According to yet another preferred embodiment of the present invention, when the system error occurs or when the emergency stop instruction is input, the light emitting surfaces of all the variable-color lighting units emit light of the second color, turn on and off light of the second color, emit light of the third color, turn on and off light of the third color, emit light of a preset fourth color different from the first to third colors, or turn on and off light of the fourth color.

According to yet another preferred embodiment of the present invention, doors for access to the processing unit are provided at positions corresponding to the plurality of processing units of the housing, respectively, and when any of the doors of the housing is opened, the light emitting surface of a related variable-color lighting unit of the variable-color lighting units emits white light.

According to yet another preferred embodiment of the present invention, when the anomaly is detected by the first or the second sensor units, when the system error occurs in the control unit, or when the emergency stop instruction is input to the control unit, a character string indicating the anomaly, the system error, or the input of the emergency stop instruction is displayed on the light emitting surfaces of the variable-color lighting units with a color different from a color of emission light from the light emitting surfaces.

According to yet another preferred embodiment of the present invention, each of the variable-color lighting units includes a projection plate having a lusterless diffusion reflecting surface, and a light source that has one or more RGB LEDs and emits light to the diffusion reflecting surface of the projection plate, and the diffusion reflecting surface of the projection plate forms the light emitting surface.

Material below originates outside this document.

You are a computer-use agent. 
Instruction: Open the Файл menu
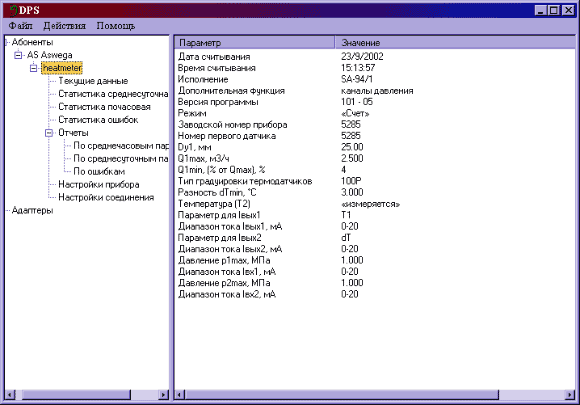pos(20,26)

According to yet another preferred embodiment of the present invention, the diffusion reflecting surface of the projection plate of each of the variable-color lighting units has a rectangular shape extending along the transport path.

According to the present invention, the variable-color lighting units are arranged inside the housing of the binding processing system, each variable-color lighting unit is provided with a function of internal lighting and a function of an indicator lamp that indicates the driving status of the binding processing system, and the color of lighting is changed to indicate the operation status of the binding processing system (the operation status of the transport unit or the processing unit, the overall binding processing system, or a combination of two or more of the above).

Furthermore, the light emitting surface of the variable-color lighting unit is arranged facing the window to enable the operator to view the light emitting surface of the variable-color lighting unit through the window of the housing without difficulty.

Accordingly, the operator can intuitively recognize the operation status of the binding processing system on the spot without moving to the operation panel by simply viewing a change of color of the internal lighting of the housing also including the light emitting surface.

As described above, according to the present invention, a binding processing system having an operation status indication function with better visibility than the conventional art can be provided.

FIG. 1 is a perspective view of a binding processing system according to one embodiment of the present invention.

FIG. 2 is a perspective view illustrating a state where doors of a housing of the binding processing system of FIG. 1 are opened.

FIG. 3A is a side sectional view illustrating a configuration of a variable-color lighting unit of the binding processing system of FIG. 1.

FIG. 3B is a side sectional view illustrating a modified example of the variable-color lighting unit of the binding processing system of FIG. 1.

FIGS. 4A and 4B are diagrams similar to FIGS. 3A and 3B illustrating a modified example of the variable-color lighting unit.

FIG. 5 is a diagram similar to FIG. 4A illustrating a variable-color lighting unit of a binding processing system according to another embodiment of the present invention.

FIG. 6 is a diagram similar to FIG. 2 illustrating a binding processing system according to yet another embodiment of the present invention.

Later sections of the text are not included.